** begin Extracted records **

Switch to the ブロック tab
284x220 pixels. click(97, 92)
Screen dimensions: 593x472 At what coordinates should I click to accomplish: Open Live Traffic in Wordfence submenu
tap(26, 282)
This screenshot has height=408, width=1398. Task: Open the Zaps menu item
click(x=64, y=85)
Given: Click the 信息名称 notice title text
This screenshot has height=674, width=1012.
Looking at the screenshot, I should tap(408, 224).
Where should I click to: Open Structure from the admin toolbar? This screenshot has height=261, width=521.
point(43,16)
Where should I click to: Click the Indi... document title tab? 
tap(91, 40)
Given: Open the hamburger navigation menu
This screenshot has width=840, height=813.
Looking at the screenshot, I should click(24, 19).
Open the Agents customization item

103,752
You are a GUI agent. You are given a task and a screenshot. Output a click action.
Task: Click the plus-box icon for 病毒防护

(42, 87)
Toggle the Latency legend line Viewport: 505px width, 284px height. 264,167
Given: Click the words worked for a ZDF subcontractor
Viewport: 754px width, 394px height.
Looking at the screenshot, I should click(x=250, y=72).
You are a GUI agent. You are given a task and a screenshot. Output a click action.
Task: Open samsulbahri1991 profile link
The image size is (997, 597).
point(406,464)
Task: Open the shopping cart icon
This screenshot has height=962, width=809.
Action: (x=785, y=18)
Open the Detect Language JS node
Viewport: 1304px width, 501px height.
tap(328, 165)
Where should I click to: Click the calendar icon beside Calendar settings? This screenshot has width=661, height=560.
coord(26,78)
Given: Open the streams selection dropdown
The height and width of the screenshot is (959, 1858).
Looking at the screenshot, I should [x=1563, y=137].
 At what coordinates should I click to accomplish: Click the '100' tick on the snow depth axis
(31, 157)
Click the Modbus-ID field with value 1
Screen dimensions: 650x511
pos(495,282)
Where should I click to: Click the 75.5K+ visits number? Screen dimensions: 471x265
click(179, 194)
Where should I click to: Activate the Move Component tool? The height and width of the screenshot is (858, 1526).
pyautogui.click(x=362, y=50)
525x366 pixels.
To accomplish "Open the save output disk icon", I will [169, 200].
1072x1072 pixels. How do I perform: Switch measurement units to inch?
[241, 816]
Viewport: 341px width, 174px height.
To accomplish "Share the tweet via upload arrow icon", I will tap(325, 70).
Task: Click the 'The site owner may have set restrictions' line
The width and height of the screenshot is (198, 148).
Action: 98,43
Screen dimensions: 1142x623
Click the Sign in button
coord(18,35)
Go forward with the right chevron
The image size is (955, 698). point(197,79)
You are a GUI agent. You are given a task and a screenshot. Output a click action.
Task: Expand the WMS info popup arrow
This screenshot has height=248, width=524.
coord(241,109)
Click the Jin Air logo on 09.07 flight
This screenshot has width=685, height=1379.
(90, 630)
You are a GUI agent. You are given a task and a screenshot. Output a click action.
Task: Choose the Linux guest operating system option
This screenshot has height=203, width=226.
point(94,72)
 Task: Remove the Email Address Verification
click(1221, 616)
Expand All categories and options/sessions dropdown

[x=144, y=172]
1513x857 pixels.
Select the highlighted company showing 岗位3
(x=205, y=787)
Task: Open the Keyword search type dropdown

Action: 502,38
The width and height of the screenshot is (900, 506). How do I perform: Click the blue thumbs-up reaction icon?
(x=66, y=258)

** end Extracted records **

What this task involves. Rewrite all of the lines above as a numbered list, leaving out any blank lines.

Answer to the problem.
1. Switch to the ブロック tab
2. 284x220 pixels. click(97, 92)
3. Screen dimensions: 593x472 At what coordinates should I click to accomplish: Open Live Traffic in Wordfence submenu
4. tap(26, 282)
5. This screenshot has height=408, width=1398. Task: Open the Zaps menu item
6. click(x=64, y=85)
7. Given: Click the 信息名称 notice title text
8. This screenshot has height=674, width=1012.
9. Looking at the screenshot, I should tap(408, 224).
10. Where should I click to: Open Structure from the admin toolbar? This screenshot has height=261, width=521.
11. point(43,16)
12. Where should I click to: Click the Indi... document title tab? 
13. tap(91, 40)
14. Given: Open the hamburger navigation menu
15. This screenshot has width=840, height=813.
16. Looking at the screenshot, I should click(24, 19).
17. Open the Agents customization item
18. 103,752
19. You are a GUI agent. You are given a task and a screenshot. Output a click action.
20. Task: Click the plus-box icon for 病毒防护
21. (42, 87)
22. Toggle the Latency legend line Viewport: 505px width, 284px height. 264,167
23. Given: Click the words worked for a ZDF subcontractor
24. Viewport: 754px width, 394px height.
25. Looking at the screenshot, I should click(x=250, y=72).
26. You are a GUI agent. You are given a task and a screenshot. Output a click action.
27. Task: Open samsulbahri1991 profile link
28. The image size is (997, 597).
29. point(406,464)
30. Task: Open the shopping cart icon
31. This screenshot has height=962, width=809.
32. Action: (x=785, y=18)
33. Open the Detect Language JS node
34. Viewport: 1304px width, 501px height.
35. tap(328, 165)
36. Where should I click to: Click the calendar icon beside Calendar settings? This screenshot has width=661, height=560.
37. coord(26,78)
38. Given: Open the streams selection dropdown
39. The height and width of the screenshot is (959, 1858).
40. Looking at the screenshot, I should [x=1563, y=137].
41.  At what coordinates should I click to accomplish: Click the '100' tick on the snow depth axis
42. (31, 157)
43. Click the Modbus-ID field with value 1
44. Screen dimensions: 650x511
45. pos(495,282)
46. Where should I click to: Click the 75.5K+ visits number? Screen dimensions: 471x265
47. click(179, 194)
48. Where should I click to: Activate the Move Component tool? The height and width of the screenshot is (858, 1526).
49. pyautogui.click(x=362, y=50)
50. 525x366 pixels.
51. To accomplish "Open the save output disk icon", I will [169, 200].
52. 1072x1072 pixels. How do I perform: Switch measurement units to inch?
53. [241, 816]
54. Viewport: 341px width, 174px height.
55. To accomplish "Share the tweet via upload arrow icon", I will tap(325, 70).
56. Task: Click the 'The site owner may have set restrictions' line
57. The width and height of the screenshot is (198, 148).
58. Action: 98,43
59. Screen dimensions: 1142x623
60. Click the Sign in button
61. coord(18,35)
62. Go forward with the right chevron
63. The image size is (955, 698). point(197,79)
64. You are a GUI agent. You are given a task and a screenshot. Output a click action.
65. Task: Expand the WMS info popup arrow
66. This screenshot has height=248, width=524.
67. coord(241,109)
68. Click the Jin Air logo on 09.07 flight
69. This screenshot has width=685, height=1379.
70. (90, 630)
71. You are a GUI agent. You are given a task and a screenshot. Output a click action.
72. Task: Choose the Linux guest operating system option
73. This screenshot has height=203, width=226.
74. point(94,72)
75.  Task: Remove the Email Address Verification
76. click(1221, 616)
77. Expand All categories and options/sessions dropdown
78. [x=144, y=172]
79. 1513x857 pixels.
80. Select the highlighted company showing 岗位3
81. (x=205, y=787)
82. Task: Open the Keyword search type dropdown
83. Action: 502,38
84. The width and height of the screenshot is (900, 506). How do I perform: Click the blue thumbs-up reaction icon?
85. (x=66, y=258)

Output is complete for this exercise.